* **DOCUMENT SEGMENT**
22.1 What is a Public Good?

Learning Objective 22.1: Describe the two key features of a public good.

22.2 The Free-Rider Problem

Learning Objective 22.2: Explain how public good lead to overuse.

22.3 Problems with the Public Provision of Public Goods

Learning Objective 22.3: Describe the problem of under-provision of public goods.

 

 

22.1 What is a Public Good?

Learning Objective 22.1: Describe the two key features of a public good.

Public goods are goods that have some degree of non-rivalry and non-excludability. Rival goods are goods that are diminished with use. An example of a rival good is a sandwich, when someone consumes a sandwich that sandwich is gone and no one else can consume it. Non-rival goods are goods that do not diminish with individual consumption, for example no amount of consumption of the music from a radio station leaves any less music for anyone else with a radio to listen to. Clean air, national defense and lighthouses are other classic examples of non-rival goods. Exclusive goods are good for which consumption can be controlled or prevented. The sandwich behind the deli counter in a market is an exclusive good, consumption can only happen if the deli workers allow it. Non-exclusive goods are things like the roads and parks in a city where anyone can drive on the roads or enjoy the park. Fisheries are another example of non-excludability.

Private goods are, like the sandwich, goods that are both rival and exclusive. What this textbook has been discussing all along are private goods. But what happens when the goods have some non-rivalry and/or some non-excludability? Public goods like these are subject to market failures. For example, suppose someone tried to charge a price for a radio transmission: The result would be that one would pay that price because they can get the radio signal for free and there is no way to stop those that didn’t pay from receiving the signal. This is known as the free-rider problem – when non-payers consume a good that has a positive marginal cost.

* **DATA EXTRACT**
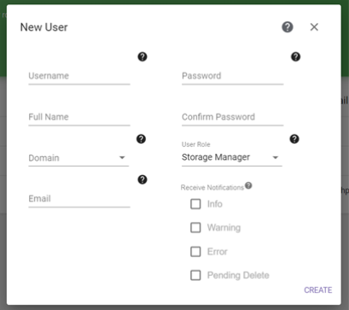Focus the Username input field
The height and width of the screenshot is (310, 349).
[79, 76]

* **EXERCISE INSTRUCTIONS**
[1] Does the passage on public goods agree with each statement below? Answer yes or no for each, quoting the words of the passage that decide it.
(a) A sandwich is given as an example of a rival good.
(b) Fisheries are offered as an example of non-rivalry.
(c) Private goods are described as both rival and exclusive.
[2] What does the passage on public goods say in answer to these?
(a) Besides music from a radio station, which three classic examples of non-rival goods does it name?
(b) Who controls whether the sandwich behind the deli counter can be consumed?
(c) What name does it give to non-payers consuming a good that has a positive marginal cost?
[3] Extend the passage on public goods, starting after its final sentence.
The data above was taken from a separate source.

* **PER-TASK OUTPUTS**
[1]
(a) Yes: "An example of a rival good is a sandwich"
(b) No: "Fisheries are another example of non-excludability."
(c) Yes: "Private goods are, like the sandwich, goods that are both rival and exclusive."

[2]
(a) Clean air, national defense and lighthouses
(b) The deli workers
(c) The free-rider problem

[3]
We can classify goods based on the presence of rivalry and excludability as is shown in the table, Table 22.1.1, below. We divide goods into four categories: private goods are goods that have both rivalry and exclusion (and are the type of goods we have studied up to this point); public goods are goods that are both non-excludable and non-rival; club goods are those that are excludable but non-rival; and common property (or common pool) resources are those that are rival but non-excludable.

Excludable

Non-Excludable

Rival

Private goods: sandwich, gasoline, computer

Common Property Resource: fishery, roads, parks

Non-Rival

Club Good: satellite radio, cable TV, sporting event

Public Good: clean air, national defense, lighthouse.

We also distinguish between pure public goods, goods that are completely non-rival and non-excludable like radio transmissions, and impure public goods that have at least some of both non-rivalry and non-excludability. City roads are an example of an impure public good, they are non-excludable but they are not perfectly non-rival, each car takes up a little of the road space leaving just a tiny bit less for others.

22.2 The Free-Rider Problem

Learning Objective 22.2: Explain how public good lead to overuse.

Public goods are both non-rival and non-exclusive. For example, national defense is a public good. All residents of a country enjoy the protections of military defense of the territory, no one is excluded or excludable. And no matter how much one individual consumes of national defense, there is just as much national defense of the other residents of the country, so it is non-rival.

Market failures in the provision of pubic goods arise for a very simple reason: since non-payers cannot be prevented from consuming the good the incentives to pay for he good are diminished. We call this problem the free-rider problem. It is easy to understand this when we think about individual incentives. Utility for the consumption of a pubic good is increased the less the consumer pays for it.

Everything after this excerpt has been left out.